I've done a squirrelmail NMU in fruitful cooperation with one of the
upstream squirrelmail maintainers, former stable release manager Thijs
Kinkhorst, who happens to also be a personal friend of mine.

I'm forwarding this conversation to him, in the hope that he can comment
on it. Since he is a Debian user himself, I'm sure he understands our
situation, but of course, I don't know how much time he'd like to
allocate for the 1.2.x branch that's in woody now -- don't count on
anything.

Meanwhile, I guess it'd be useful to have specific references to
issues... Adam, do you have them? Anyway, I'll ask Thijs about the 1.4.x
issues, and get back to it (in private if there are unsolved issues
involved).

--Jeroen

On Mon, Jul 05, 2004 at 01:38:45PM -0700, Matt Zimmerman wrote:
> On Mon, Jul 05, 2004 at 12:05:23PM -0700, adam-debian-security@gmi.com wrote:
> 
(...)
> 
> > Effectively, I'm questioning the version of squirrelmail included with
> > woody, as it is quite old, and theoretically contains vulnerabilities.
> 
> Debian's stable release is quite old, and there is nothing that the Security
> Team can do about that.  Let's confine our discussion to vulnerabilities.

## SOURCE DATA
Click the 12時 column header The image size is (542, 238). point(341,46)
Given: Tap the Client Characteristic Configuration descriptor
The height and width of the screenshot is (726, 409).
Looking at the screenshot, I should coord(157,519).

## WHAT THE TASK REQUIRES
From the squirrelmail message, reproduce the stretch from "On Mon, Jul 05, 2004 at 01:38:45PM" through "theoretically contains vulnerabilities." word for word.

## FINISHED ANSWER
On Mon, Jul 05, 2004 at 01:38:45PM -0700, Matt Zimmerman wrote:
> On Mon, Jul 05, 2004 at 12:05:23PM -0700, adam-debian-security@gmi.com wrote:
> 
(...)
> 
> > Effectively, I'm questioning the version of squirrelmail included with
> > woody, as it is quite old, and theoretically contains vulnerabilities.